2020 IL App (4th) 180116-U
CourtAppellate Court of Illinois
DecidedFebruary 14, 2020
Docket4-18-0116
StatusUnpublished

This text of 2020 IL App (4th) 180116-U (People v. Bell) is published on Counsel Stack Legal Research, covering Appellate Court of Illinois primary law. Counsel Stack provides free access to over 12 million legal documents including statutes, case law, regulations, and constitutions.

Bluebook
People v. Bell, 2020 IL App (4th) 180116-U (Ill. Ct. App. 2020).

Opinion

NOTICE 2020 IL App (4th) 180116-U This order was filed under Supreme FILED NO. 4-18-0116 February 14, 2020 Court Rule 23 and may not be cited as precedent by any party except in Carla Bender the limited circumstances allowed IN THE APPELLATE COURT 4th District Appellate under Rule 23(e)(1). Court, IL OF ILLINOIS

FOURTH DISTRICT

THE PEOPLE OF THE STATE OF ILLINOIS ) Appeal from the Plaintiff-Appellee, ) Circuit Court of v. ) Livingston County DEMETRIUS BELL, ) No. 17CF241 Defendant-Appellant. ) ) Honorable ) Jennifer Hartmann Bauknecht, ) Judge Presiding.

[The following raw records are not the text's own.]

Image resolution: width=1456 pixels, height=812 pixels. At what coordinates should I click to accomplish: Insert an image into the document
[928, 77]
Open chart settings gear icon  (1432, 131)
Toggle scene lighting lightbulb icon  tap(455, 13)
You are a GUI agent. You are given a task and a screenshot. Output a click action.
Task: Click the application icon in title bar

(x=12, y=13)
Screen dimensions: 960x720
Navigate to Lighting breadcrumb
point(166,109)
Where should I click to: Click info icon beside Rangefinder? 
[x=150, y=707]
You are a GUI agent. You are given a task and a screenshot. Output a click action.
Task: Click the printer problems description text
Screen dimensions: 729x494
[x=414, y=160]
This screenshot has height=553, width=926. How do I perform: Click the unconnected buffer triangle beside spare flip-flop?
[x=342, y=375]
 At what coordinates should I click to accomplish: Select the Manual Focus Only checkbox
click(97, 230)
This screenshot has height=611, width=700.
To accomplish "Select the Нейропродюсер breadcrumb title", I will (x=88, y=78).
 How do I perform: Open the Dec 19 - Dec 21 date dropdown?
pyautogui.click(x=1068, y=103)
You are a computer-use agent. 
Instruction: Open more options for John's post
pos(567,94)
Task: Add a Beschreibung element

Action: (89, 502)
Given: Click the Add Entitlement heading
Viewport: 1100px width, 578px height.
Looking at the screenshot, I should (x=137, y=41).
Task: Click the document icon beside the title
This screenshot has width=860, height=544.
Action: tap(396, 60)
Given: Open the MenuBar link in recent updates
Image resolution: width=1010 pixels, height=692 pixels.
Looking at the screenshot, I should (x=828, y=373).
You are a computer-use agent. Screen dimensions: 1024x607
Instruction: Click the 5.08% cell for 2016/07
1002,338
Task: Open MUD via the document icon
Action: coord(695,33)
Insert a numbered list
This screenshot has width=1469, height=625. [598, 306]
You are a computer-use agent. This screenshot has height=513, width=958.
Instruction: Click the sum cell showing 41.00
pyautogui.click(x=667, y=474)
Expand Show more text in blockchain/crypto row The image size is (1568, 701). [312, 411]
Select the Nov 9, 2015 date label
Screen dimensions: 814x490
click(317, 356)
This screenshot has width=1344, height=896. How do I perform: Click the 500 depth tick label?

JUSTICE CAVANAGH delivered the judgment of the court. Justices Turner and Holder White concurred in the judgment.

ORDER ¶1 Held: (1) When the evidence is viewed in the light most favorable to the prosecution, a rational jury could find, beyond a reasonable doubt, the elements of the two offenses with which defendant was charged: aggravated domestic battery and possession of a stolen or converted motor vehicle.

(2) Defendant has forfeited his claim of error in the jury instructions, and the doctrine of plain error does not avert the forfeiture.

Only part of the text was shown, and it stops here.